Even when 22-year-old Karnamaya Mongar died after a botched abortion, resulting in a civil suit that Dr. Gosnell settled, department attorneys reportedly dismissed these complaints as "meaningless." The Hospital of the University of Pennsylvania and Penn Presbyterian Medical Center took in multiple patients who had suffered illegal procedures from Dr. Gosnell. These hospitals also failed these women, many of whom required emergency surgery, by not consistently filing reports.
National Abortion Federation (NAF), The Atlantic reports, took note of Gosnell's conditions. But nothing substantial ever became of it:
NAF is an association of abortion providers that upholds the strict est health and legal standards for its members. Gosnell, bizarrely, applied for admission shortly after Karnamaya Mongar's death. Despite his various efforts to fool her, the evaluator from NAF readily noted that records were not properly kept, that risks were not explained, that patients were not monitored, that equipment was not available, that anesthesia was misused. It was the worst abortion clinic she had ever inspected. Of course, she rejected Gosnell's application. She just never told anyone in authority about all the horrible, dangerous things she had seen.

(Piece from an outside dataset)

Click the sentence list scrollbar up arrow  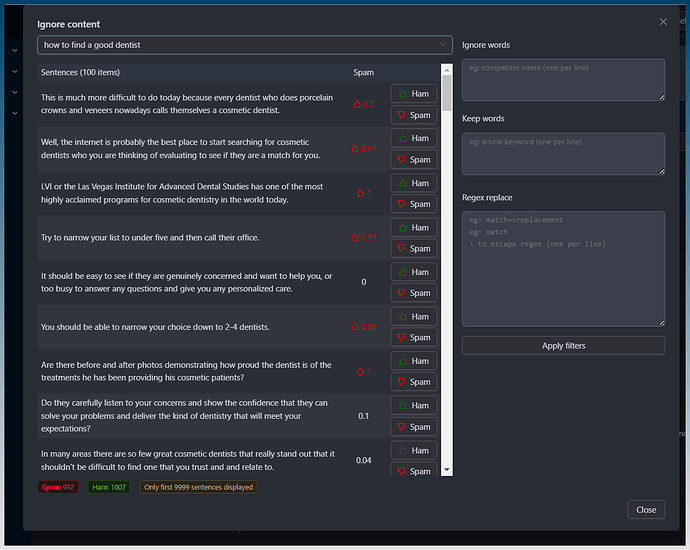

Aside from Dr. Gosnell's obvious barbaric practices and foul mistreatment of women, many health organizations, both public and private, greatly failed these women who were already so desperate for care. And yet their state is welcoming new oppositions towards making these procedures safe and accessible.
As of this month, Pennsylvania is enacting several new abortion restrictions, including that absurd 24-hour waiting period where women are subjected to "state-directed counseling" used to talk her out of having an abortion. Back alley clinics don't have waiting periods. You do the math.
Kate Michelman, former president of NARAL Pro-Choice America, put it best when she wrote on the Dr. Gosnell case:
History tells us that whether abortion is legal or illegal, women will have abortions - the only difference is whether women live or die.
Especially if they're women of limited means, limited options, and have to be back at work the very next day.